But it was this post-game quote from Perez that caught my attention:
"I didn't even think about striking out any guys. Sometimes you try to strike out guys and you start getting lost and lose your focus. Right now I'm just trying to not throw more pitches than four and five (per batter). The less pitches you have, the more deeper in the game you can go."At least we have Oliver not thinking, which is a positive step forward. What Oliver meant to say was this:
"When I grow up, I want to be Jamie Moyer. And I figured I would speed up the process before I get my sorry butt sent to Buffalo, and I don't feel like pitching in the cold. I hate cold."Nice that Oliver is trying to make Philosophy 101 work for him. And spring training is the time to do it. Here's what I hope doesn't happen: Oliver, Dan Warthen, and Snoop Gangsta decide that's this is what we want to do with every batter, all the time ... and that broad strokes and unwavering changes in philosophy are the way to go.

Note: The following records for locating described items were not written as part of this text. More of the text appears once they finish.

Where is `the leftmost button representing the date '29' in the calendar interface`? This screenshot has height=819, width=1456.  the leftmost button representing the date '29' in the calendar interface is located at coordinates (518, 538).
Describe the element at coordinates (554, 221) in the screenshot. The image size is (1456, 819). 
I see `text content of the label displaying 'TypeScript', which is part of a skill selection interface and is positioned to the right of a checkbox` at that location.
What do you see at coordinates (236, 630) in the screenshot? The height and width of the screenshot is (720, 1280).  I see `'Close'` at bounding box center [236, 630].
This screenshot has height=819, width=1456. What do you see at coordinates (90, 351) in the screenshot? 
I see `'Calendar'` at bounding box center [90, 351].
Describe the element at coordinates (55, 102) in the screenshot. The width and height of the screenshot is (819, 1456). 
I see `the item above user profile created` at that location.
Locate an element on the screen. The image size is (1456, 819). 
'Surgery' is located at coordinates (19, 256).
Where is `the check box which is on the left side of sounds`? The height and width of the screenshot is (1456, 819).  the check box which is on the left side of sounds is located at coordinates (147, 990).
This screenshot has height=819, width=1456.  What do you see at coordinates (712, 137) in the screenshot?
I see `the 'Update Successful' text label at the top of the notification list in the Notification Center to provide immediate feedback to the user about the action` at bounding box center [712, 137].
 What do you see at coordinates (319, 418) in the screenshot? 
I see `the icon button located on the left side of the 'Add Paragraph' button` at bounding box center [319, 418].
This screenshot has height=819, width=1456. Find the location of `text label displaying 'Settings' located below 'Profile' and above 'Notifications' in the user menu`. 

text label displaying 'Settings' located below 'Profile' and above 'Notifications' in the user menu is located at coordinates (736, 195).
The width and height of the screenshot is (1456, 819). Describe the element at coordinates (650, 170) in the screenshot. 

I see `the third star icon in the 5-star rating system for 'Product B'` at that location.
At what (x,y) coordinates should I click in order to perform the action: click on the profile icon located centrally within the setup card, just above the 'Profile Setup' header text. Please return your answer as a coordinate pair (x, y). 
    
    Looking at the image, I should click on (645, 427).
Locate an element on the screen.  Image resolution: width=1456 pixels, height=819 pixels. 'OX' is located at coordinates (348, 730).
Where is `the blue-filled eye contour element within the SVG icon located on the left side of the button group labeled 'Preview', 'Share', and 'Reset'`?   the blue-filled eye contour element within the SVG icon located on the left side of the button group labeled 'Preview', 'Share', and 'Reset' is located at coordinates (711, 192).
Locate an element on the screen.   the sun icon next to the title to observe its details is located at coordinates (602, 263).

Because it's nice that Oliver wants to be more efficient and that Snoop wants to throw strikes (necessary since Met pitchers led the free world last season by walking ... well, the free world). Great. All for it.
But not only do the bloggers know what Oliver and the Mets want to do, so do the opponents. You'll throw more strikes? Okay, we'll swing more. Oliver wants to be more efficient and only throw four or five pitches per batter? Great. We'll take more pitches ... especially those pitches that sail over our heads ... and maybe foul stuff off for good measure. Can't the plan be fluid to the situation as opposed to hitting the A button at full power all the time?
You know, if Eisenhower had given away the plans, we'd all be speaking German.